Before we get started, I have to give Guild credit for trying something different here because guitar players are notoriously bad about accepting new ideas. Unfortunately, in their effort to make the guitar easier to understand I think they glossed over some important details. Now, I don’t write that as a criticism aside from my general disdain for most marketing material, my rantings for which I will spare you from reading at this time. Remember, this is a modern take on a guitar that had six push-buttons and no other controls, so let’s see how they manage three pickups with what appears to be a standard two-pickup control layout.
The control instructions from Guild’s page were a bit confounding to me, and as I explain the controls I think you’ll see why. For example, according to Guild’s chart (shown here) there is no way to select only the middle pickup. There is absolutely a way to do that, but it’s not what I’d call intuitive. In fact, a lot of the ways the controls operate are not how I’d expect them to work, and that led me to figure out why my preconceived notions were wrong. Allow me to explain.
The Guild description on this page states that, while the 3-way toggle controls only the bridge and neck pickups, the middle pickup volume acts as a blend knob in any toggle position, thus giving the player six tonal options mirroring the original X-350.

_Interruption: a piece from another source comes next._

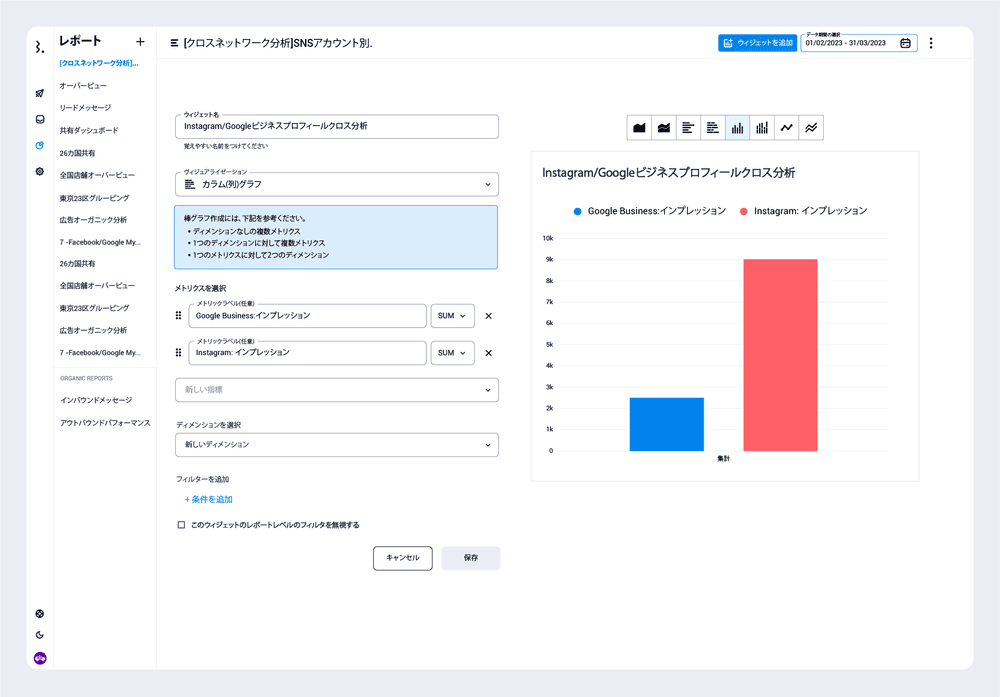Click the plus icon beside レポート
The height and width of the screenshot is (697, 1000).
point(140,42)
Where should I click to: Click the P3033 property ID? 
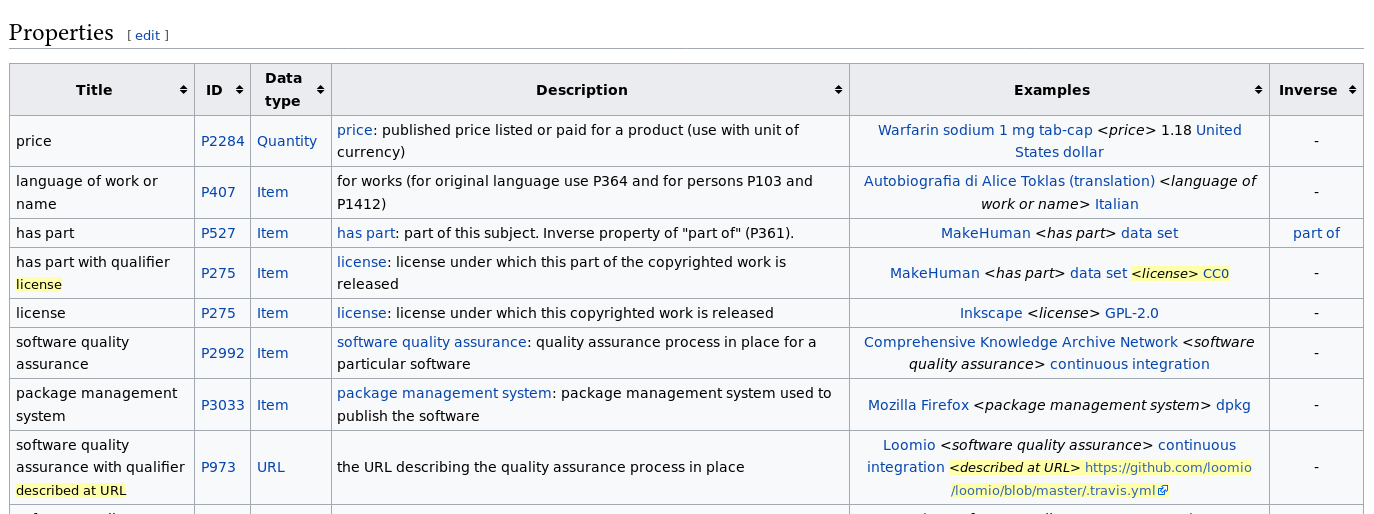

I thought this statement to be inaccurate, the biggest flaw being that there are actually seven unique combinations. I don’t think the inaccuracy is from malice, but rather from trying to explain a complex system in the simplest way possible. Then again, the original X350 Stratford had six buttons, so there may have been a desire to match that system, thus leading the Marketing department to sell six positions when there are really seven.
At first I thought that statement was wrong because going through the logical permutations of switch positions accompanied by active knob twiddling (using the volume knobs as on/off switches), there would be 13 positions with 7 of them being unique, but then I set out to prove that and discovered that there is no way to actually get a middle pickup only sound in the middle position. Additionally, where I would have expected to be able to middle+bridge tone in the middle position, that also was not possible. Hmm…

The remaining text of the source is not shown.